Here are 74 minutes that make me hope Diana Schutz writes a memoir. She was one of the keynote speakers last weekend at the Michigan State University Comics Forum. In this video of her talk, she tells how she got into comics retail and then comics publishing, and how that led her to the academic study of comics.
“I am not a scholar,” she says. “I’m really just a comics fan. At best, a dilettante scholar.”
But she is a scholar.
She got into comics as a college student in 1976 in Vancouver. She was studying philosophy, and was one of the only female customers at her local comic shop, called The Comicshop.
“Hours of sharpening my brain during the week on Kant and Bertrand Russell sent me screaming to Howard the Duck on the weekend, which, you know, was itself philosophical, but a lot funnier,” she says.
She moved from Vancouver to the Bay Area where she worked at Comics & Comix, the influential chain of shops, and soon was editing The Telegraph Wire, a newsletter/magazine that was distributed for free at all of the chain’s locations. And that experience led her to work for comics publishers, first very briefly for Marvel, then Comico, and then a long stint at Dark Horse where she became the top editor.
Today, she is a freelance editor and translator, and teaches about comics at Portland State University.
The latter part of her talk is about comics studies and what she sees as reasons for concern that the field is growing too quickly, drawing a parallel with the black-and-white comics boom and bust of the 1980s.

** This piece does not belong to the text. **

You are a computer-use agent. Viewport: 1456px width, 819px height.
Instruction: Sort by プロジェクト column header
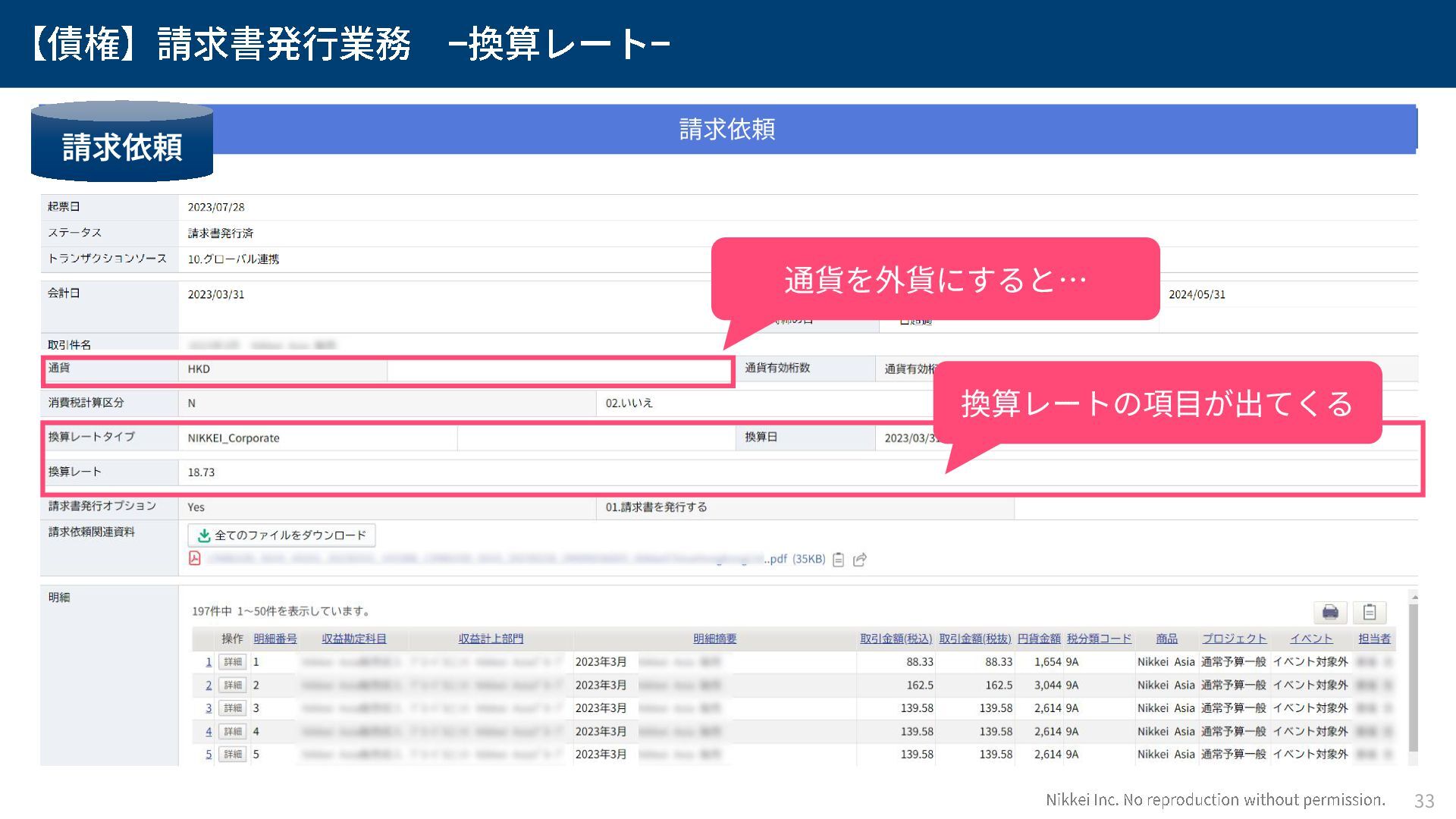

She argues passionately for a comics studies that is rigorous while still being comprehensible, and hints that much of today’s scholarship is slapdash.
One scholar who gets a warm endorsement is Charles Hatfield and his book, Alternative Comics: An Emerging Literature.
Michigan State has a legendary comics library and a vibrant program for studying comics. I wish I could have been there for this event.